Design Firm Suggests Fitting New York's Stalled Building Sites with...Icebergs

Design Firm Suggests Fitting New York's Stalled Building Sites with...Icebergs
Woods Bagot New York

Remember when we had to get used to seeing those damn cows all over the place in New York City? And then, today, we got the pianos, and some lost rubber ducky signs? Now design firm Woods Bagot wants to put recyclable iceberg structures in the place of all the "frozen" building projects around the city. Okay, we're gonna say it: This is...odd.

Per Crain's,

The angular bright-white structures -- which resemble the one that did in the HMS Titanic -- are designed for quick and easy assembly and disassembly, once the real estate market revives.

According to Woods Bagot New York Principal Jeff Holmes, the inspiration for turning eyesores into something attractive came about from seeing so many stalled sites during his daily commute from Penn Station to the firm's former office in the Garment District.

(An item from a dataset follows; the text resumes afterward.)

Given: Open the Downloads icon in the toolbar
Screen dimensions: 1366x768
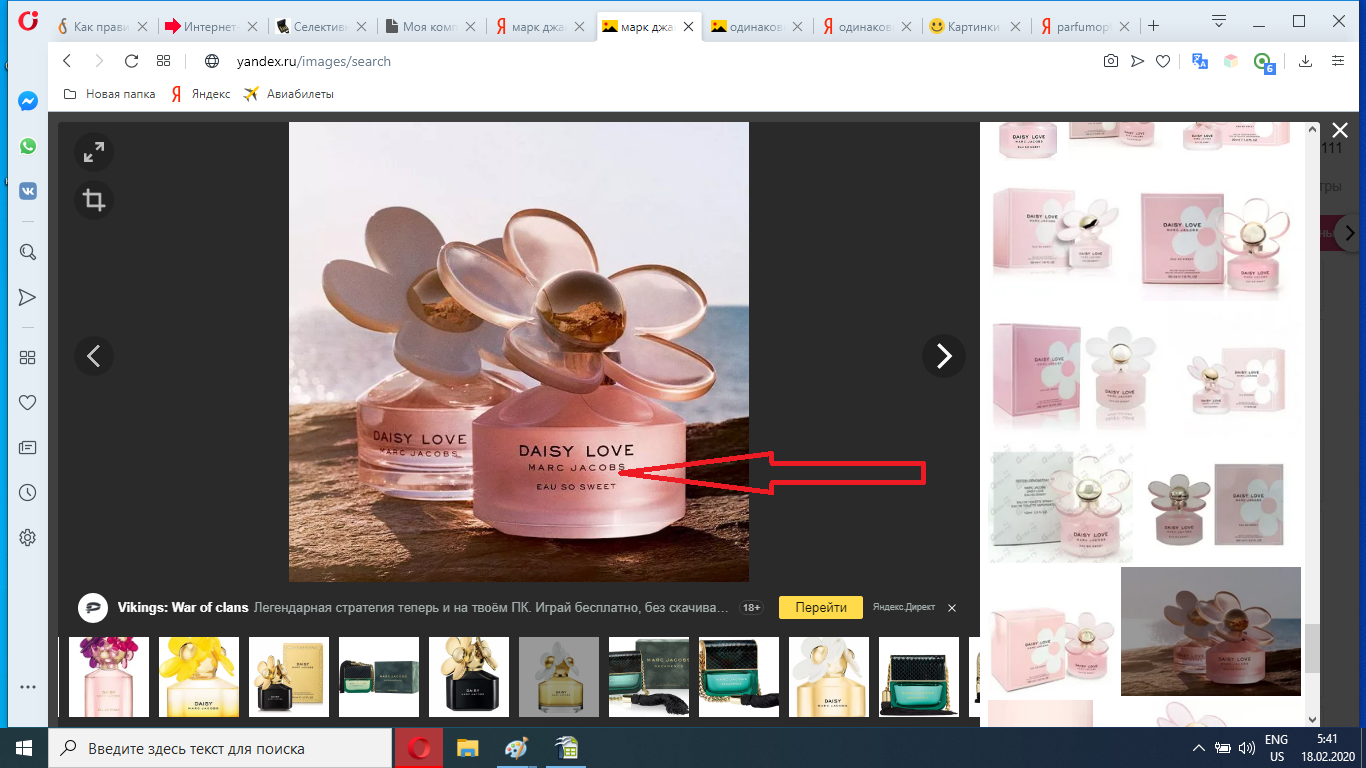Looking at the screenshot, I should pyautogui.click(x=1305, y=61).
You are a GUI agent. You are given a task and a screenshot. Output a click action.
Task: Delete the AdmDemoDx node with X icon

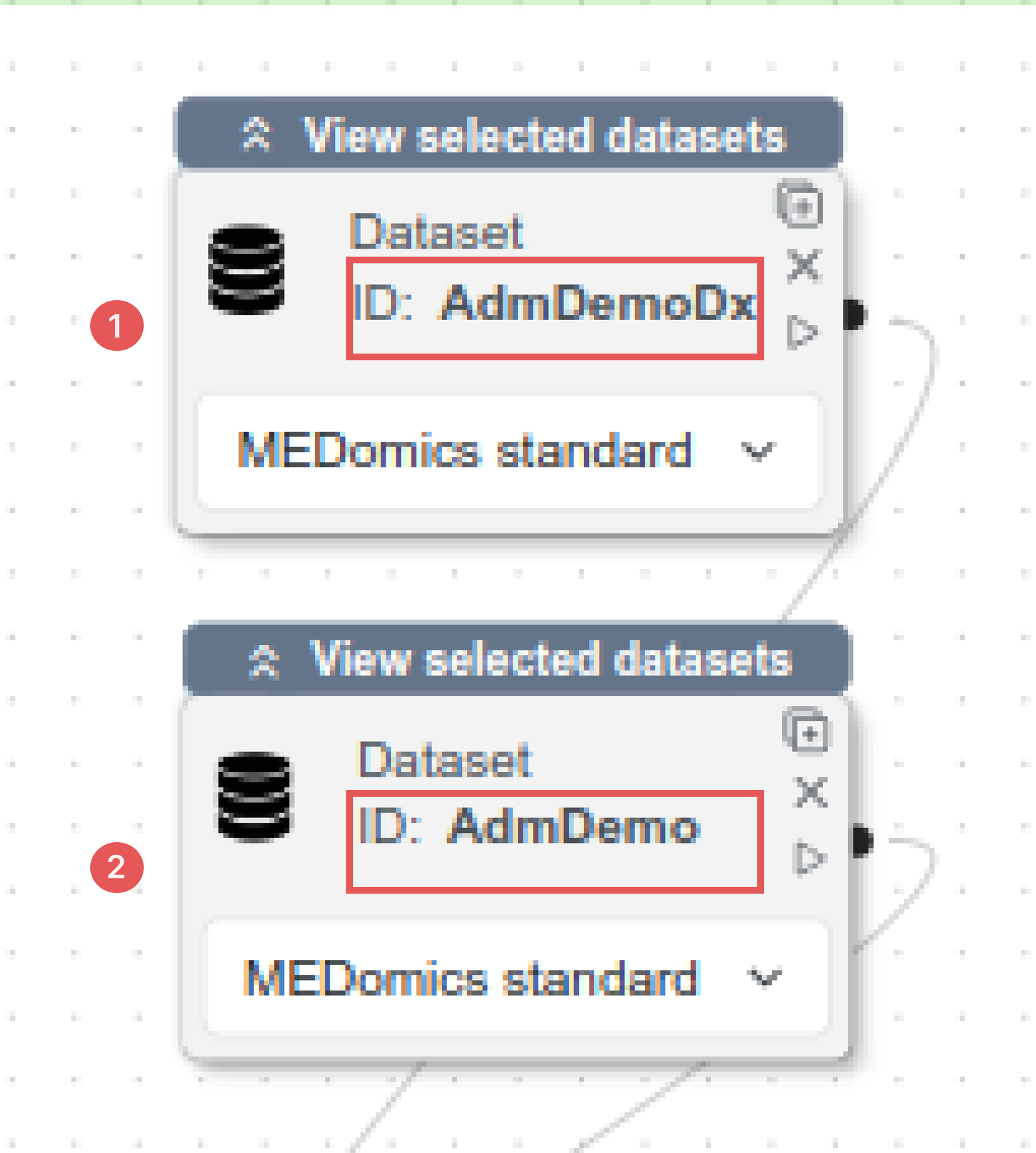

Curbed has made use of their Photoshop skillz to imagine a New York City filled with fake floating ice. (Nice job, guys!)

Now, we realize iceberg attractiveness levels are a matter of personal taste -- we've frankly never seen a hot one, but then we're notoriously discriminating. And barring that whole a-bunch-of-people-died-on-the-Titanic conundrum, which might make even full-fledged iceberg lovers hesitant about plastering them all over town, aren't there numerous things more eye-pleasing to the typical New Yorker that might make sense to slot into the space of a partially finished building? Like, skylines, or vistas, or bars? Anti-BP slogans? Or perhaps a larger-than-life recyclable Robert Pattinson or Justin Bieber -- people seem to like those two. But, really, an iceberg? Do we really need faux architectural icebergs in New York City?

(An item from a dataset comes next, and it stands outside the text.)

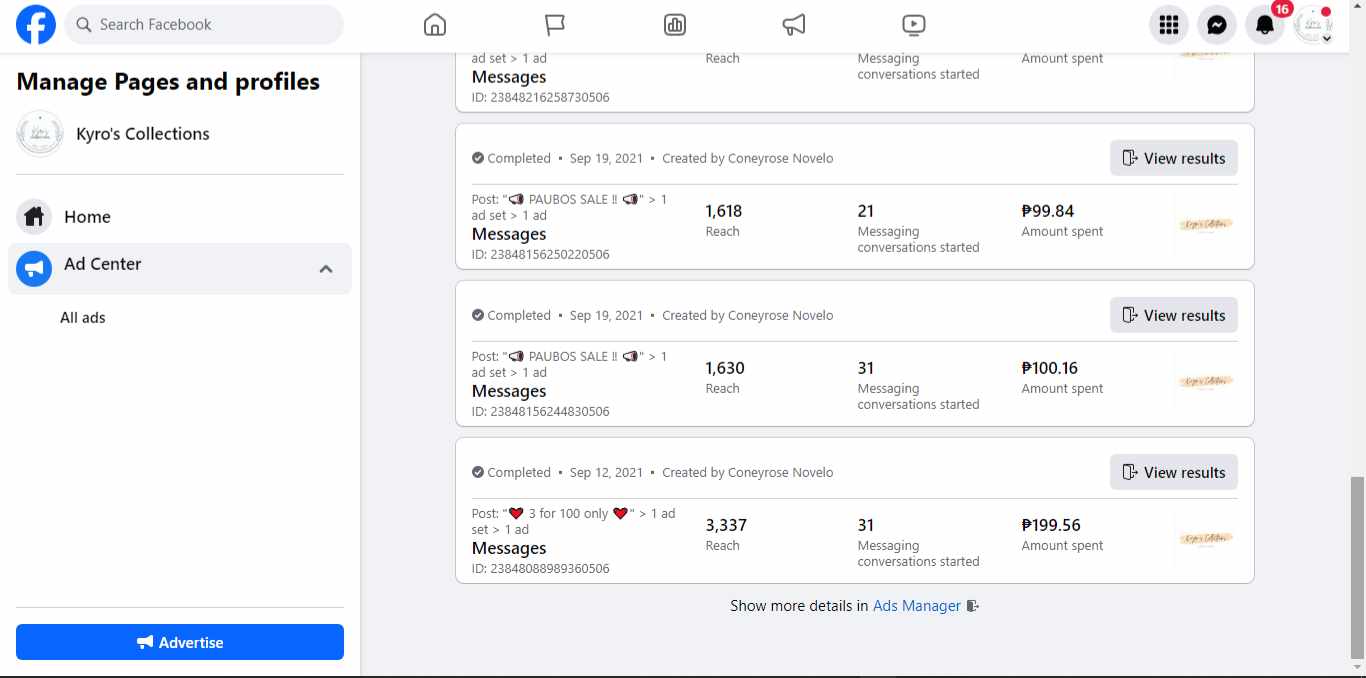Open the account profile dropdown
This screenshot has height=678, width=1366.
[1313, 25]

"Owners and developers are spending money every day to cover these idle sites, and people are hesitant to build on them in the meantime," said Holmes. "We wanted to make something high quality with a real presence to attract top-notch venues."

The firm has yet to build any of these icebergs, but is in talks with several developers. Developers, come on. R. Patz? Or maybe...just finish the buildings?